▸ Directive
Show each line of the rows below that contains the word "Locate", copying every such line in full.

-------- Record list --------

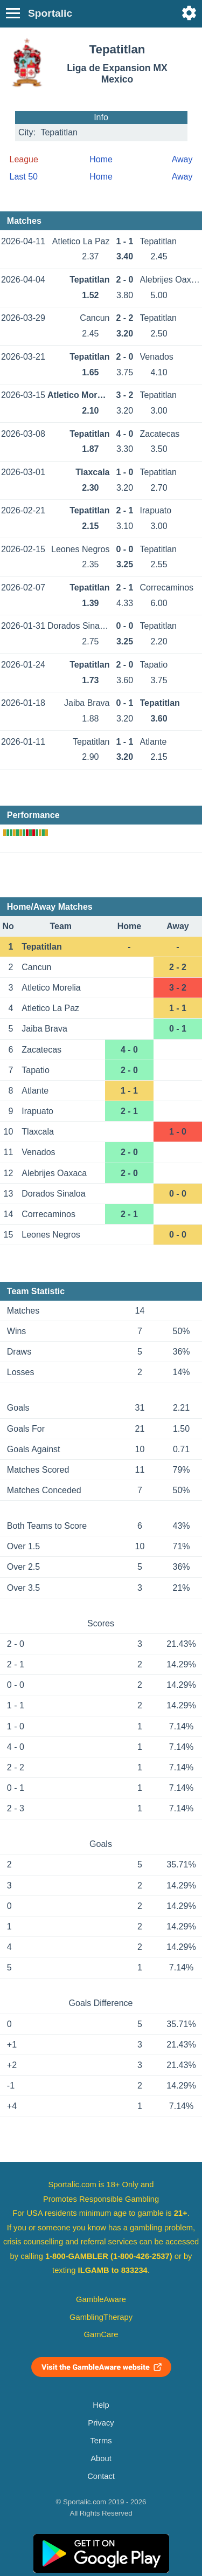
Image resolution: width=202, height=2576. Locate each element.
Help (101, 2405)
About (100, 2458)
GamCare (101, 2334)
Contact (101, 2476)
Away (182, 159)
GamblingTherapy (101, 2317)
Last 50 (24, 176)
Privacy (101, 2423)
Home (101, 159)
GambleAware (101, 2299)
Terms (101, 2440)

--------
-------- Record list --------

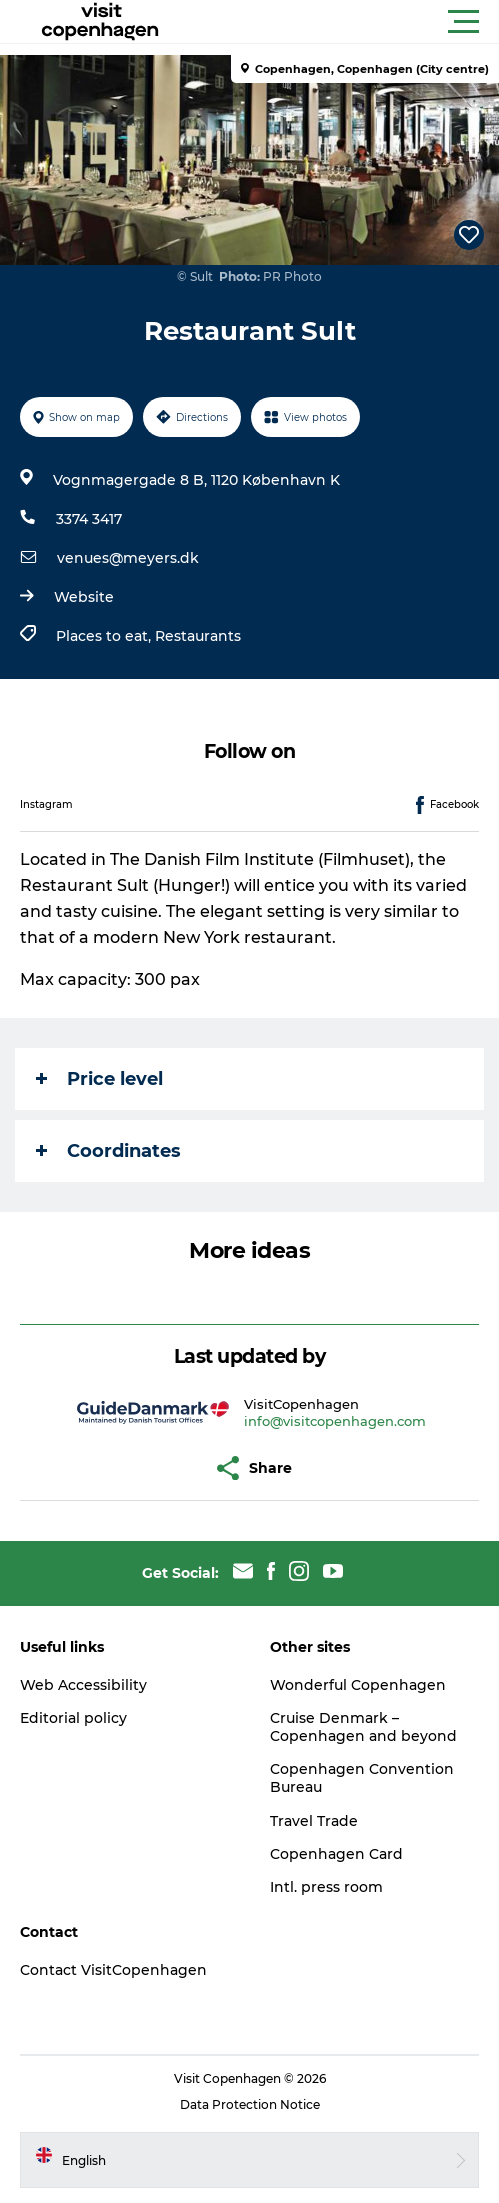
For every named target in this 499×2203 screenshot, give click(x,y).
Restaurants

--------
-------- Record list --------

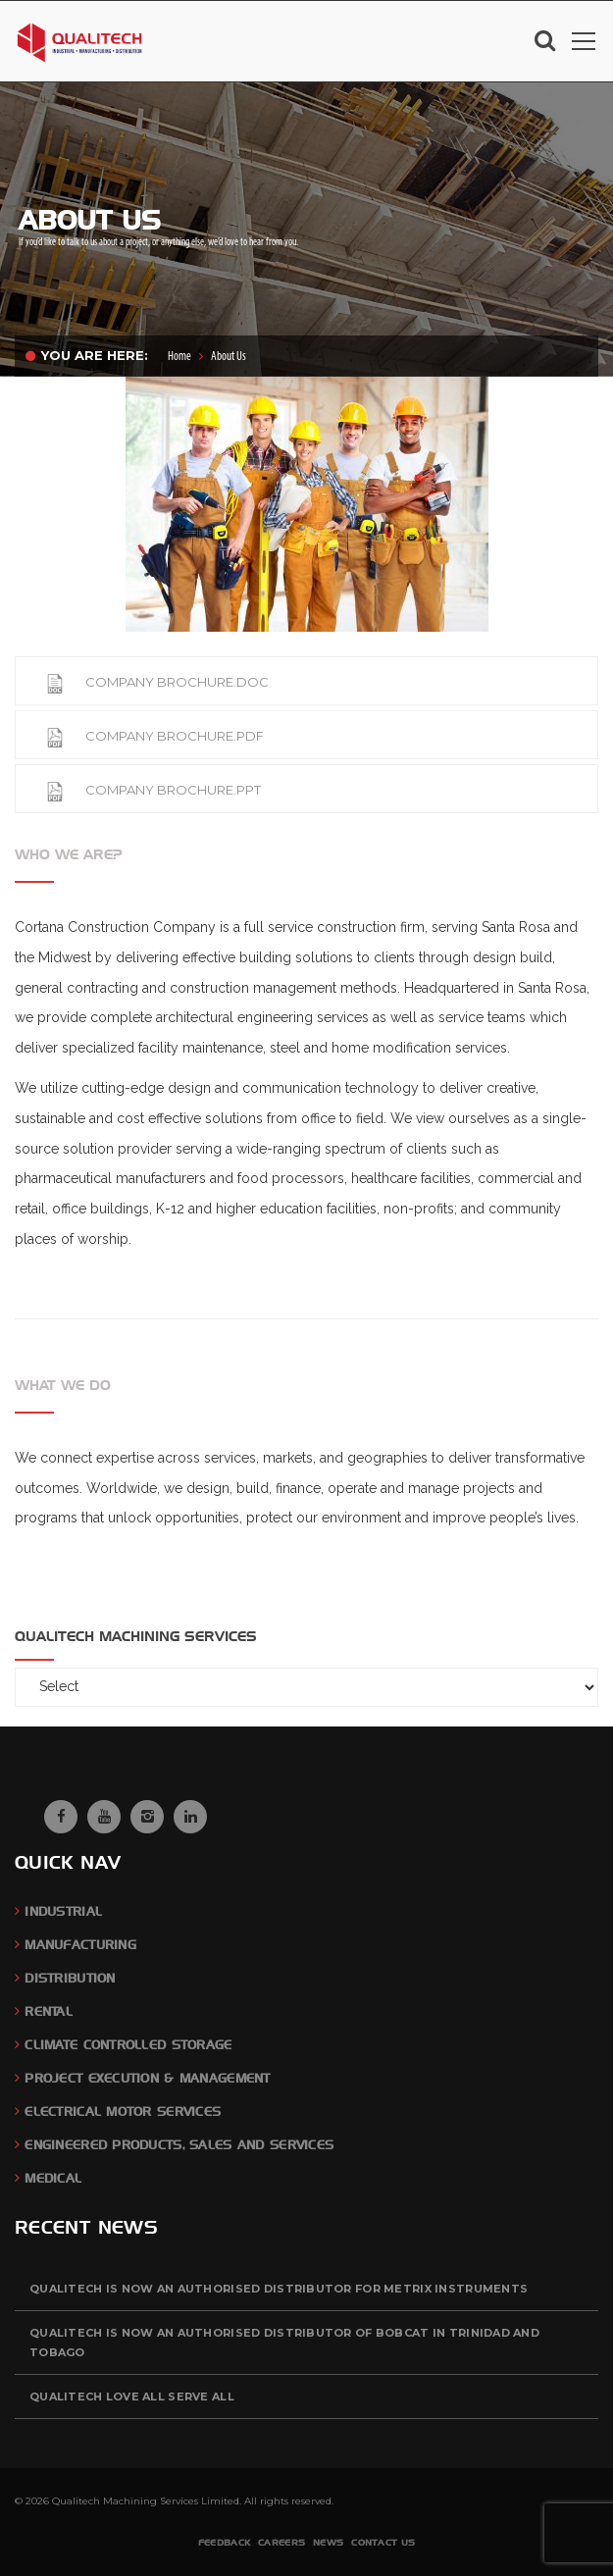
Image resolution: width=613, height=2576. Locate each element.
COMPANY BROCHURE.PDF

--------

▸ Expected answer
Image resolution: width=202, height=2576. Locate each element.
Image resolution: width=613, height=2576. Locate each element.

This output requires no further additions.